Rosso et al. ordneten 2008 den Begriff Purpose als zweidimensionales Konstrukt in ihre große Übersicht zu Meaning of Work ein: Purpose kann dann individuell (wie bei Ryff) aufgefasst werden als veränderlicher Bedeutungshorizont im eigenen Leben oder in Bezug auf eine Organisation oder Gruppe und damit als sozial geteilte Wertvorstellung. Und hier tritt Roy Baumeister auf, der schon durch das mittlerweile widerlegte Konstrukt ego-depletion (Selbsterschöpfung) auch außerhalb der Psychologie bekannt wurde. Seine Arbeiten bilden die Grundlage für Purpose als Thema der Organisationsentwicklung (OE) in Form eines geteilten Wertesystems, das den/die Einzelne stabilisieren soll: Denn wenn man in Übereinstimmung mit einer Gruppe agiert – und dann auch noch während der Arbeit – hat man das Gefühl das Richtige getan zu haben (Baumeister & Vohs, 2002). Aber hier wird klar, dass es kein Thema der Personalentwicklung, der persönlichen Entwicklung oder mindestens der individuellen Dynamik mehr ist. Denn hier riechen Berater neue Aufgaben in der Organisationsentwicklung.
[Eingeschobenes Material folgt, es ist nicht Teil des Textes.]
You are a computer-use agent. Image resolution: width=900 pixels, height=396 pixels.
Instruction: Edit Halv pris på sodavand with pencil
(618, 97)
Gerade historisch überkommene Psychotherapieverfahren wie Transaktionsanalyse die in OE fröhliche Urstände feiert oder die Organisationstypenlehre nach Frederic Laloux (Reinventing Organizations), die ganz ohne empirische Begründung auskommen muss, erlaubt bei diesem Thema das Generieren neuer Berateraufträge. Ausgerechnet ein renommierter Forscher wie Van Knippenberg (2020) liefert ihnen den Stoff, der träumen lässt: Er differenziert zwischen Vision (Zukunft) und Purpose (Gegenwart) einer Organisation. Purpose ist also verwirklichte Vision. Unternehmenspurpose wird definiert als das Verständnis dafür, was der grundlegende und sinngebende Zweck einer Organisation sei. Dieser Zweck soll gegenwartsbezogen und tunlichst vorhanden sein. Und wenn jede Organisation einen Zweck verfolgen soll, muss jede Organisation das mal analysieren (lassen) und möglichst neu festlegen mit eben diesen Organisationsentwicklungsberatern. Das Gute daran: bei Firmen die changemüde sind, werden solche Wolkenkuckucksheime nur ein müdes Lächeln bei Mitarbeitenden erzeugen. Denn jeder hat mal einen Visionsprozess erlebt und erinnert sich daran, wieviel davon real umgesetzt wurde.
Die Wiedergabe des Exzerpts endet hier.